GIVEN RECORDS Start Marker

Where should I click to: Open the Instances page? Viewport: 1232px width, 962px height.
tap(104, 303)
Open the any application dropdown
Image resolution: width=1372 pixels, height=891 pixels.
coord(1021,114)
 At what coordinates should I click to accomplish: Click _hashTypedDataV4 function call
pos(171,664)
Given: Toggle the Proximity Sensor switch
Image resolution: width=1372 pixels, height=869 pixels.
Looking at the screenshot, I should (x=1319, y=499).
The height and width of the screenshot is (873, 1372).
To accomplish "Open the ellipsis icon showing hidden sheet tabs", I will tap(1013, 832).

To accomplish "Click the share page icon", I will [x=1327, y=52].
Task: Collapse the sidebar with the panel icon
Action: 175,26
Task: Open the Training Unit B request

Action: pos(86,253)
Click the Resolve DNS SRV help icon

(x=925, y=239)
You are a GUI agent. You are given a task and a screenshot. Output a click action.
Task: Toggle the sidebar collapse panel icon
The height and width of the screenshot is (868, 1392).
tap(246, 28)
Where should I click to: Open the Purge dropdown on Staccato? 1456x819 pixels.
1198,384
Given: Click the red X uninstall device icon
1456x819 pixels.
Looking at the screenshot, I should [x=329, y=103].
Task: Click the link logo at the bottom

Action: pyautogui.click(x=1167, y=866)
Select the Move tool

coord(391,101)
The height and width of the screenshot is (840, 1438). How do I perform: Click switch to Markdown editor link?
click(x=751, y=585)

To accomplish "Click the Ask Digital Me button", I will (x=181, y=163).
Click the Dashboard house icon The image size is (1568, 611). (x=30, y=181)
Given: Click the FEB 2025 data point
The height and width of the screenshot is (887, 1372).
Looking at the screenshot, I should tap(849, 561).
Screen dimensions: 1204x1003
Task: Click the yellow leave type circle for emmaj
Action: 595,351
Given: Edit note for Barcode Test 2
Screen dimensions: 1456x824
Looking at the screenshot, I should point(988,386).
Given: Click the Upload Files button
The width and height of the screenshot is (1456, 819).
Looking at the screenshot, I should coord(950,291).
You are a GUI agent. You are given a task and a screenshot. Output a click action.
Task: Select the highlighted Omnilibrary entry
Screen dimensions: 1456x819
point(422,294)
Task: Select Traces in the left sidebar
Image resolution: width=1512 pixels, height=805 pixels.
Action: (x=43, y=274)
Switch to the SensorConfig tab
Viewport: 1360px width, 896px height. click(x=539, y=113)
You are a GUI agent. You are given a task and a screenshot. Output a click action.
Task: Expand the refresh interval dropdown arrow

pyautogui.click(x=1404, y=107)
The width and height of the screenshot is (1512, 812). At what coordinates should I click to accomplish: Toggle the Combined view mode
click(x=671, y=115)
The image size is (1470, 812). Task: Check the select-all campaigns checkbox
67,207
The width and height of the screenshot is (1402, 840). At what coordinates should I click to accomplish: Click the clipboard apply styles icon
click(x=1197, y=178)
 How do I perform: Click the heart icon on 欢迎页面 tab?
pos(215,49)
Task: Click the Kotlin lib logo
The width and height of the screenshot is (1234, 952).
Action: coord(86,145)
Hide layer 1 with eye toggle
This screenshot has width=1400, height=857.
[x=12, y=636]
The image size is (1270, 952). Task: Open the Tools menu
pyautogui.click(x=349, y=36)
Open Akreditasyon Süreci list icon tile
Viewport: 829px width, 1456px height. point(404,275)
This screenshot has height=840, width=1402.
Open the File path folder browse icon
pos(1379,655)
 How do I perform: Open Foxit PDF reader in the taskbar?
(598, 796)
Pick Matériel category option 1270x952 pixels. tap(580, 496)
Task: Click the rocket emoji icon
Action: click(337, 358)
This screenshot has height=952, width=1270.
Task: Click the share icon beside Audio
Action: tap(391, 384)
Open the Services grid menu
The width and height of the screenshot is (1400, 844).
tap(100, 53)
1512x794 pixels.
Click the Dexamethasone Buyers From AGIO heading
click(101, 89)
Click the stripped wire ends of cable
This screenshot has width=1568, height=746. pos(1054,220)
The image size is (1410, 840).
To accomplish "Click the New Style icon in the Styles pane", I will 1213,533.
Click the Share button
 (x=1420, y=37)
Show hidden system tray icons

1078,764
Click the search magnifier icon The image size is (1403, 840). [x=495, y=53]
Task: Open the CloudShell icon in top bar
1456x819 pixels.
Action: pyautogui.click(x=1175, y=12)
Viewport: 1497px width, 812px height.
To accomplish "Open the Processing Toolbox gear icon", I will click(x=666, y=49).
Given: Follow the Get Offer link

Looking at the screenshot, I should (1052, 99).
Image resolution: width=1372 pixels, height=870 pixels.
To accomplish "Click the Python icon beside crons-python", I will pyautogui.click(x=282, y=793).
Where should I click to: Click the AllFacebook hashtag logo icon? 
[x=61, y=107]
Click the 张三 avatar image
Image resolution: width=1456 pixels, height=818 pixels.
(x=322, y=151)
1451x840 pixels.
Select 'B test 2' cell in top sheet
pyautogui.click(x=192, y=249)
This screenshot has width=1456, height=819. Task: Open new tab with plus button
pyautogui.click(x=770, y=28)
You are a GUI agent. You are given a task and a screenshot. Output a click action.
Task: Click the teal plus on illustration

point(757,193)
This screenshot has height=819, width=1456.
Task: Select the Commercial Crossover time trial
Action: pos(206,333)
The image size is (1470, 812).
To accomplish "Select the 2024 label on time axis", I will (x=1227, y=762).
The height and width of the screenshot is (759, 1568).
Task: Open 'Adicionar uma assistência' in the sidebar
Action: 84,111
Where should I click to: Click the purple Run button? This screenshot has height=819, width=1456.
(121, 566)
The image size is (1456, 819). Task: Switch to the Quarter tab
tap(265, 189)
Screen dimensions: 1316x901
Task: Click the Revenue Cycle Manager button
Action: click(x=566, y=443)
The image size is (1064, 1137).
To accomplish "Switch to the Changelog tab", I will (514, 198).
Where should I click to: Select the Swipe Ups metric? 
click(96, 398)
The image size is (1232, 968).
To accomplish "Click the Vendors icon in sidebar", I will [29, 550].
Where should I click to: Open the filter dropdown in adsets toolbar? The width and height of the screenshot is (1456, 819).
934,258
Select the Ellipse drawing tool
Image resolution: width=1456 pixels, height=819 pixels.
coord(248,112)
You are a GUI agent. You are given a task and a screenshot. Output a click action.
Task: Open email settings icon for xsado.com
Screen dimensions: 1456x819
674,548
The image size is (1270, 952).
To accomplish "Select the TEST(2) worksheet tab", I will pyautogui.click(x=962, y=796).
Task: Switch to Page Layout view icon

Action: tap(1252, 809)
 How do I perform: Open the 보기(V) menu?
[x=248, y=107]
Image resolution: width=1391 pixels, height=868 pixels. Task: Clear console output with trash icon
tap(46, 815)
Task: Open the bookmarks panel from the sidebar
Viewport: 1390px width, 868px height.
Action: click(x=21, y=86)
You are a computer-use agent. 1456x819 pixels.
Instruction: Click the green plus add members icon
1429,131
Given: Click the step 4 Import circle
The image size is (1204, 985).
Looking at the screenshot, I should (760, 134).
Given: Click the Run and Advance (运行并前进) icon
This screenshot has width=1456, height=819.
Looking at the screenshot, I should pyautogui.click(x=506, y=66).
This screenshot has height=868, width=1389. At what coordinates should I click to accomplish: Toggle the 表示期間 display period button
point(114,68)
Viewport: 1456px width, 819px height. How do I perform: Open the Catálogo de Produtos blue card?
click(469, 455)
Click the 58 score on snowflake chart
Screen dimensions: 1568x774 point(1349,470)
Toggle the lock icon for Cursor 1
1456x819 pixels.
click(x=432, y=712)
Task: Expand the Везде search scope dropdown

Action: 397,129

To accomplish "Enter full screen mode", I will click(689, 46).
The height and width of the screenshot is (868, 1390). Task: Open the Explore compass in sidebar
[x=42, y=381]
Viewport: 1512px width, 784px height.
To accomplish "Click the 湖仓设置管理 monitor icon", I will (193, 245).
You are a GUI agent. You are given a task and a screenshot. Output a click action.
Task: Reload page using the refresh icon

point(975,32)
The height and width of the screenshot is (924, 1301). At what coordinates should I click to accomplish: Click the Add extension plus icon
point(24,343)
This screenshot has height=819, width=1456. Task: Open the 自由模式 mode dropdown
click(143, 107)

GIVEN RECORDS End Marker

# [WHAT YOU HAVE TO DO]
What you give back must be the stretch above, starting at the line with "How do I perform: Open the 보기(V) menu?" and ending at the line with "Viewport: 1512px width, 784px height.", copied exactly.

# [RESPONSE BELOW]
 How do I perform: Open the 보기(V) menu?
[x=248, y=107]
Image resolution: width=1391 pixels, height=868 pixels. Task: Clear console output with trash icon
tap(46, 815)
Task: Open the bookmarks panel from the sidebar
Viewport: 1390px width, 868px height.
Action: click(x=21, y=86)
You are a computer-use agent. 1456x819 pixels.
Instruction: Click the green plus add members icon
1429,131
Given: Click the step 4 Import circle
The image size is (1204, 985).
Looking at the screenshot, I should (760, 134).
Given: Click the Run and Advance (运行并前进) icon
This screenshot has width=1456, height=819.
Looking at the screenshot, I should pyautogui.click(x=506, y=66).
This screenshot has height=868, width=1389. At what coordinates should I click to accomplish: Toggle the 表示期間 display period button
point(114,68)
Viewport: 1456px width, 819px height. How do I perform: Open the Catálogo de Produtos blue card?
click(469, 455)
Click the 58 score on snowflake chart
Screen dimensions: 1568x774 point(1349,470)
Toggle the lock icon for Cursor 1
1456x819 pixels.
click(x=432, y=712)
Task: Expand the Везде search scope dropdown

Action: 397,129

To accomplish "Enter full screen mode", I will click(689, 46).
The height and width of the screenshot is (868, 1390). Task: Open the Explore compass in sidebar
[x=42, y=381]
Viewport: 1512px width, 784px height.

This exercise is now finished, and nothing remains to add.